* Excerpt
It was an unconditional investment – what could go wrong?

Supie founder Sarah Balle put her case to investors at the gala dinner for the Icehouse Ventures Showcase, streamed around the world from Spark Arena in Auckland. Photo: Supplied

From the day it incorporated in October 2019, the challenge faced by online grocery retailer Supie was enormous. Since 2020, one in four new online retail businesses has failed. That’s according to data published by the Centrix credit bureau. Credit defaults are rising, and company liquidations are up 40 percent in the year to September, most of all in online retail.

Moreover, the highest rate of failure happens within the first five years of existence, says Centrix managing director Keith McLaughlin. (Supie had just marked its fourth birthday.)

Supie was entering one of the toughest markets in NZ business, taking on the two big supermarket chains Foodstuffs and Woolworths – so dominant that the Labour Government, the incoming National-led government and the Commerce Commission are all agreed on the urgent need to break up the duopoly.

* What is needed
Reproduce the above excerpt about the online grocery retailer Supie word for word, in full.

* Records supplied
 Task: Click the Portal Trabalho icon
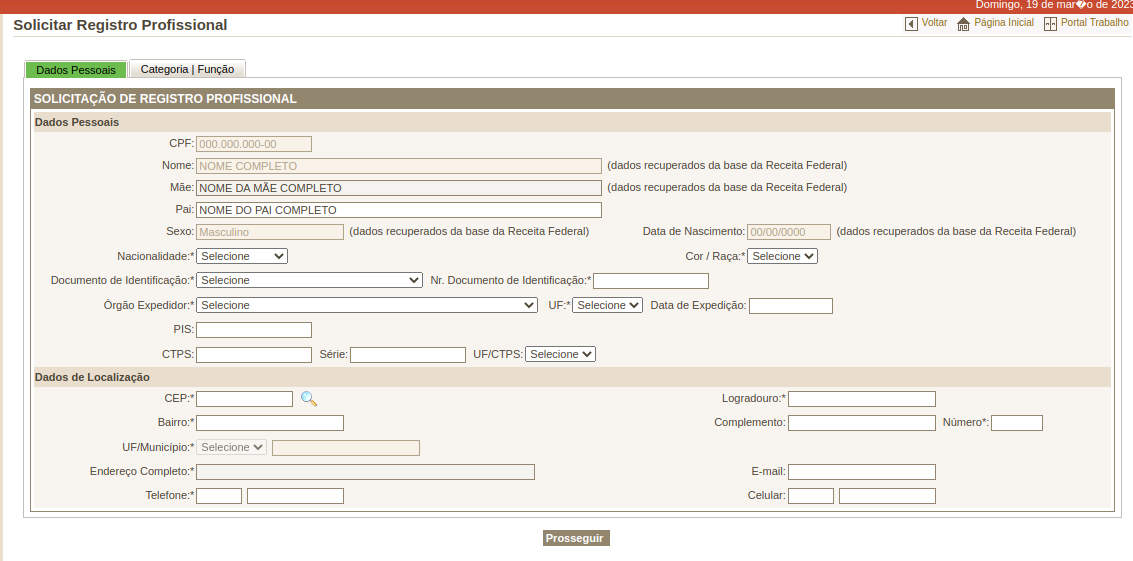[x=1050, y=24]

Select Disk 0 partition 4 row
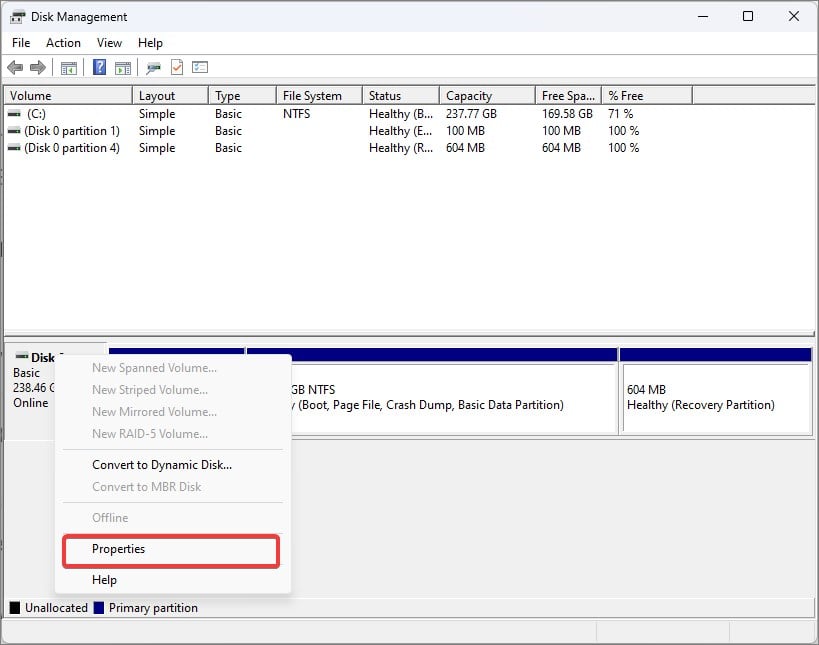(x=72, y=148)
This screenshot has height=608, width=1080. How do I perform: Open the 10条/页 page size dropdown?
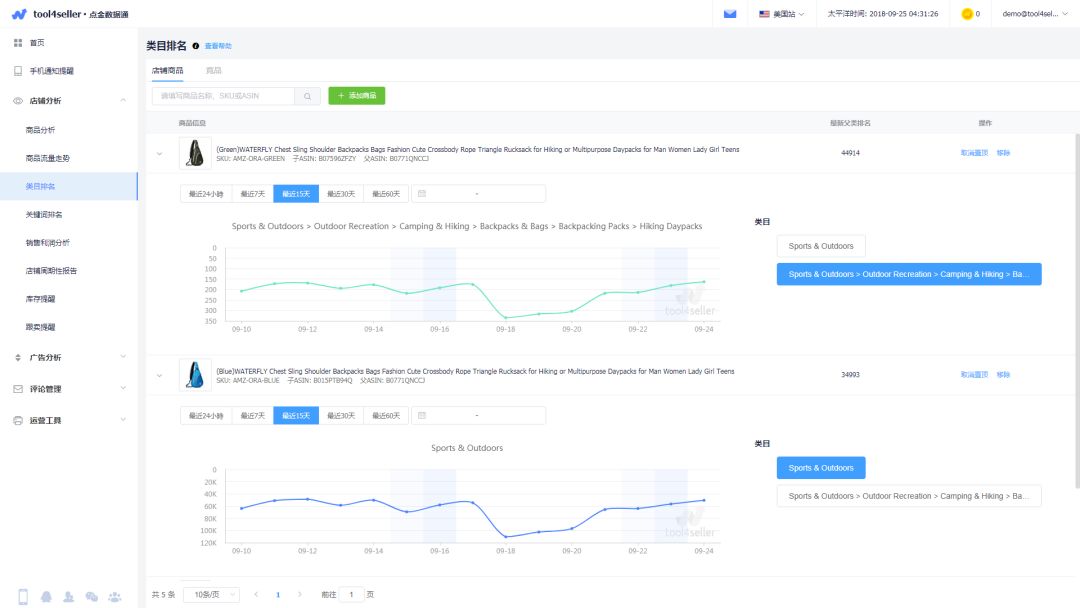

* Problem solution
It was an unconditional investment – what could go wrong?

Supie founder Sarah Balle put her case to investors at the gala dinner for the Icehouse Ventures Showcase, streamed around the world from Spark Arena in Auckland. Photo: Supplied

From the day it incorporated in October 2019, the challenge faced by online grocery retailer Supie was enormous. Since 2020, one in four new online retail businesses has failed. That’s according to data published by the Centrix credit bureau. Credit defaults are rising, and company liquidations are up 40 percent in the year to September, most of all in online retail.

Moreover, the highest rate of failure happens within the first five years of existence, says Centrix managing director Keith McLaughlin. (Supie had just marked its fourth birthday.)

Supie was entering one of the toughest markets in NZ business, taking on the two big supermarket chains Foodstuffs and Woolworths – so dominant that the Labour Government, the incoming National-led government and the Commerce Commission are all agreed on the urgent need to break up the duopoly.